> [Your assignment]: The line with "Click the Share Campaign button" starts the range, and the last line of the listing ends it. Retype that range exactly, without pictures.

Segment Start: Material for this exercise

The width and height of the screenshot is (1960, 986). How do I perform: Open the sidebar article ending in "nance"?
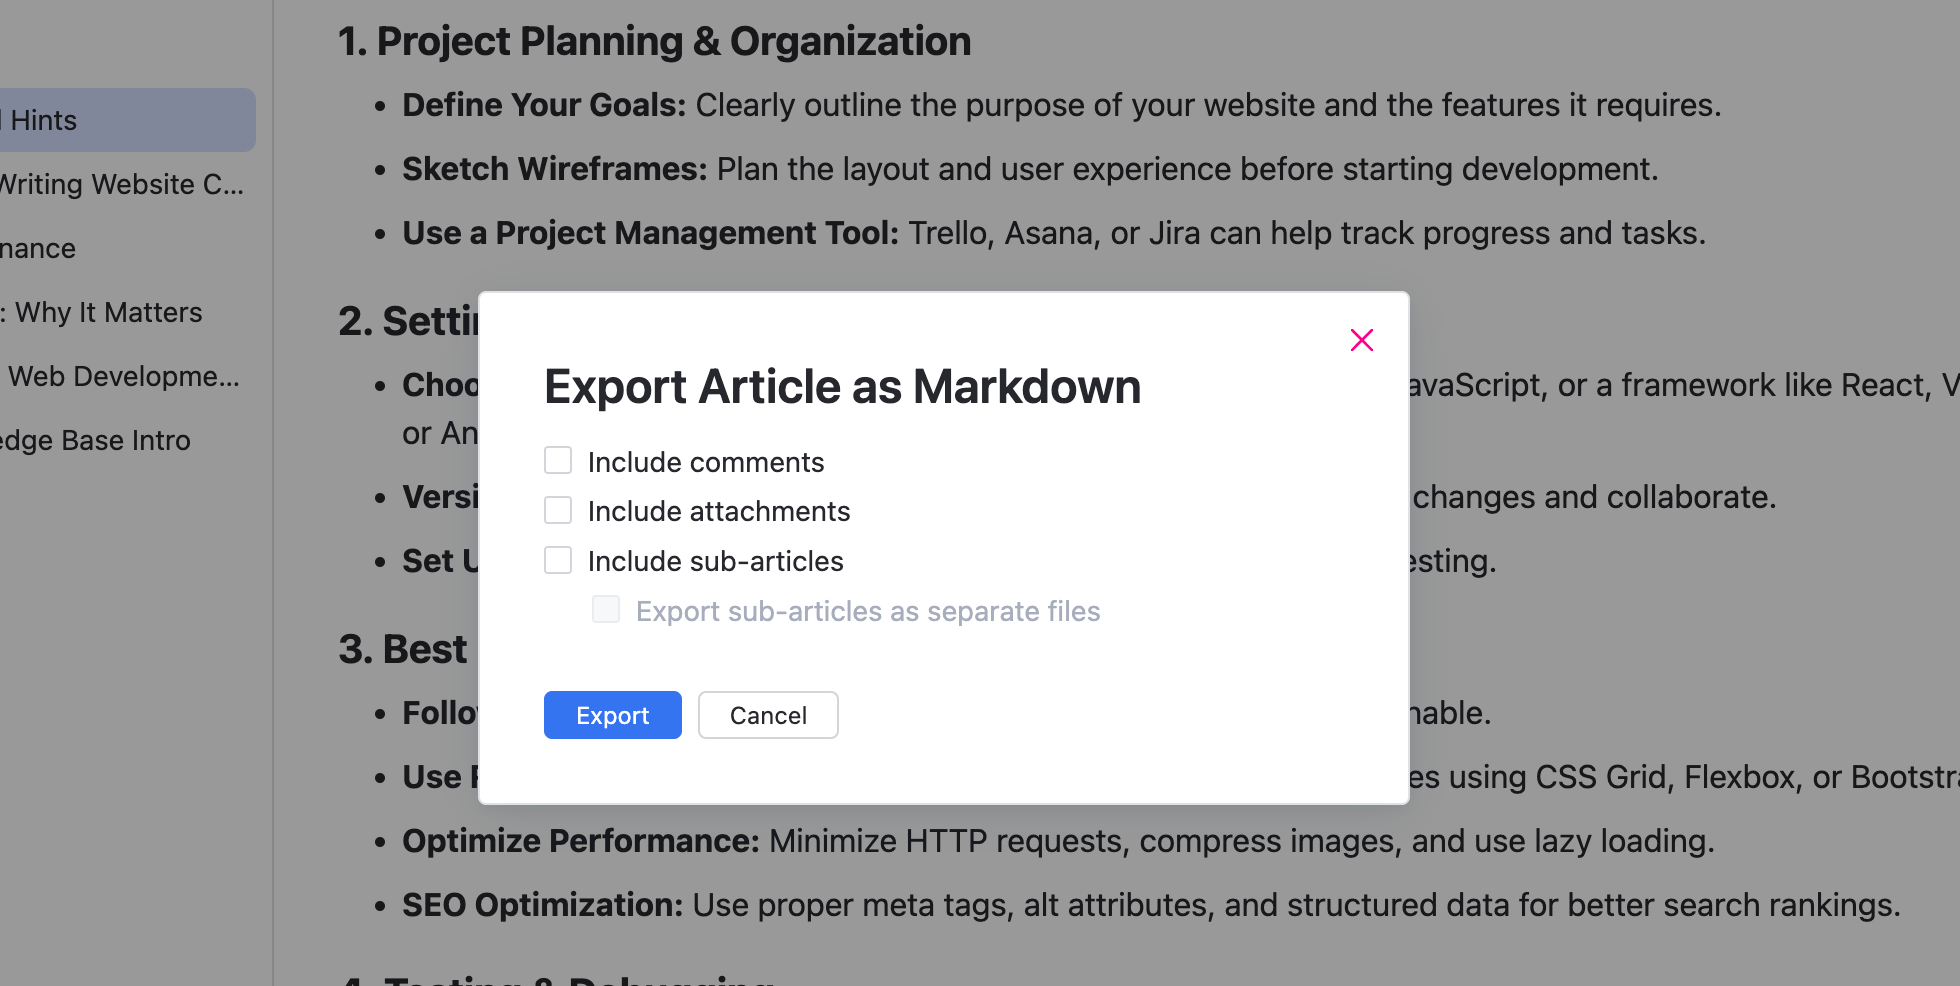[x=38, y=248]
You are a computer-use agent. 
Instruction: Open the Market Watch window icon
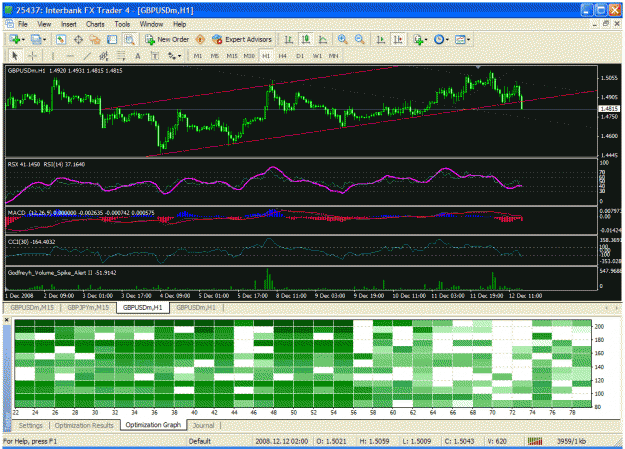(61, 39)
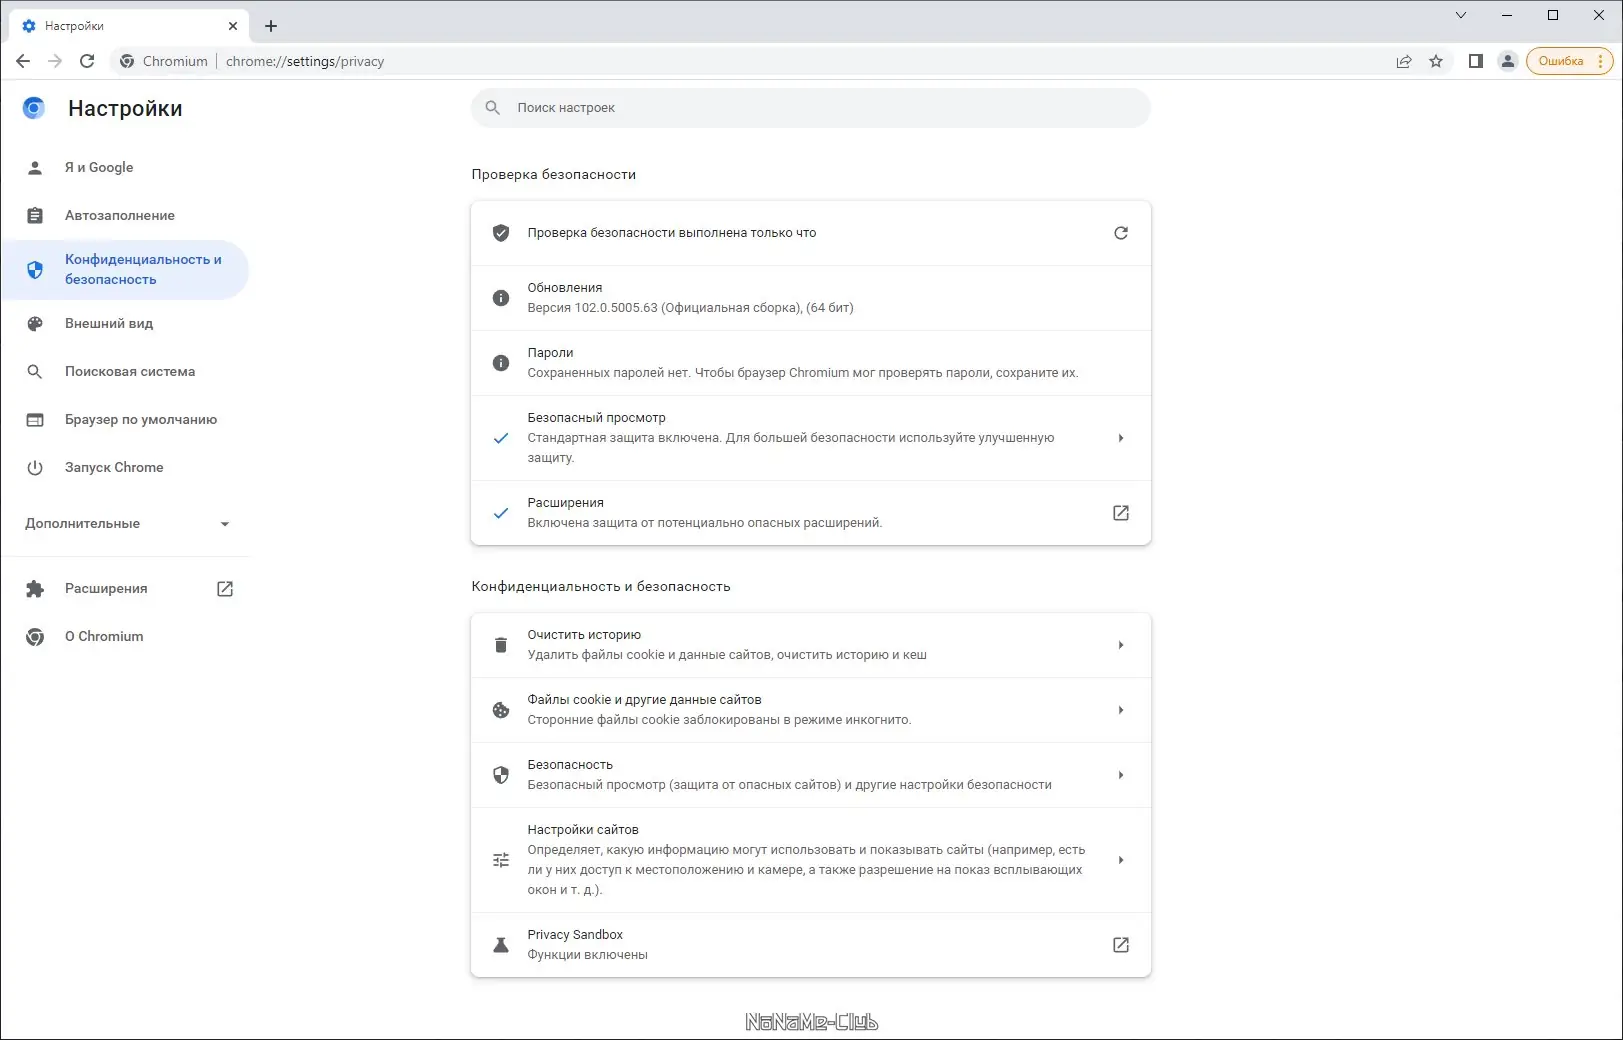Viewport: 1623px width, 1040px height.
Task: Open Поисковая система in the sidebar
Action: point(130,372)
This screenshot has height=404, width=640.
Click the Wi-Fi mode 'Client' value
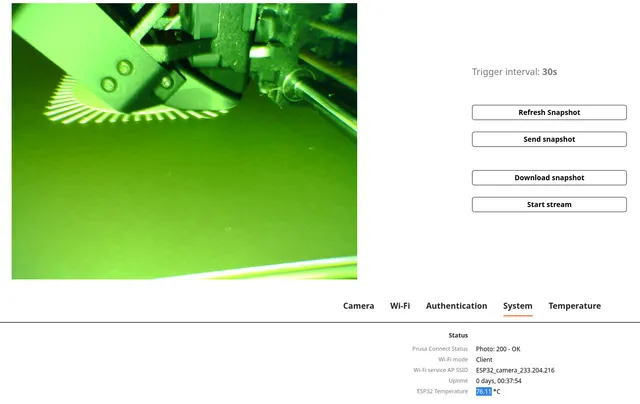coord(484,359)
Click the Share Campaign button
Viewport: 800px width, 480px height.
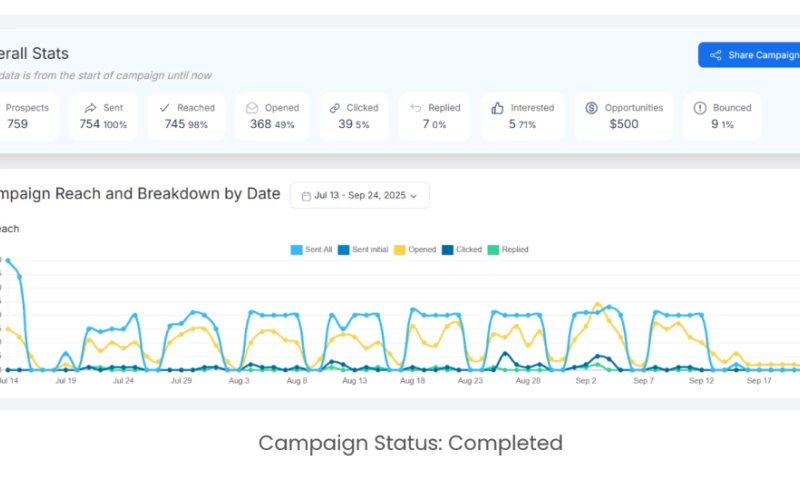[752, 55]
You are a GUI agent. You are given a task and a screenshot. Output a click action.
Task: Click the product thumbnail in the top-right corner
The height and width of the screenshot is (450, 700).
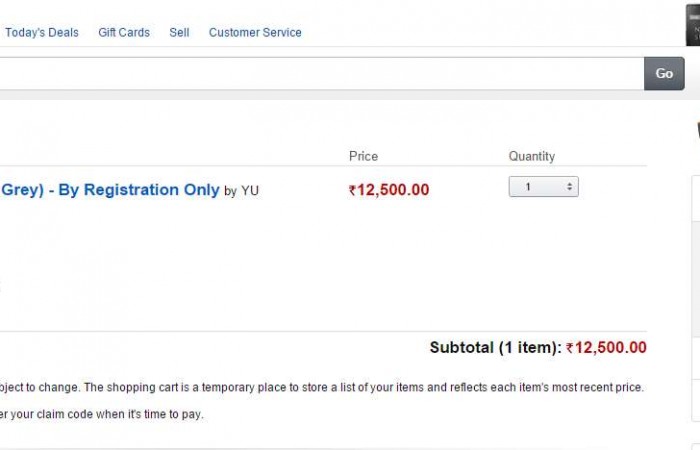[693, 24]
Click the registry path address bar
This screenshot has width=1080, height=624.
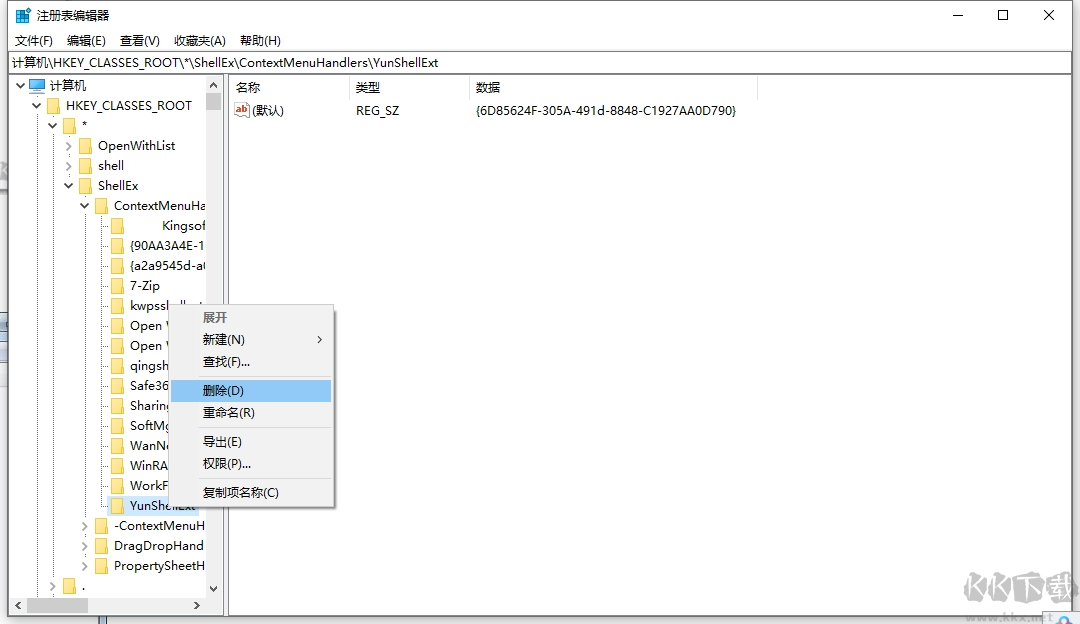pyautogui.click(x=540, y=63)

Segment End: Material for this exercise

> [Answer for this exercise]:
Click the Share Campaign button
Viewport: 800px width, 480px height.
[752, 55]
You are a GUI agent. You are given a task and a screenshot. Output a click action.
Task: Click the product thumbnail in the top-right corner
The height and width of the screenshot is (450, 700).
[693, 24]
Click the registry path address bar
This screenshot has width=1080, height=624.
pyautogui.click(x=540, y=63)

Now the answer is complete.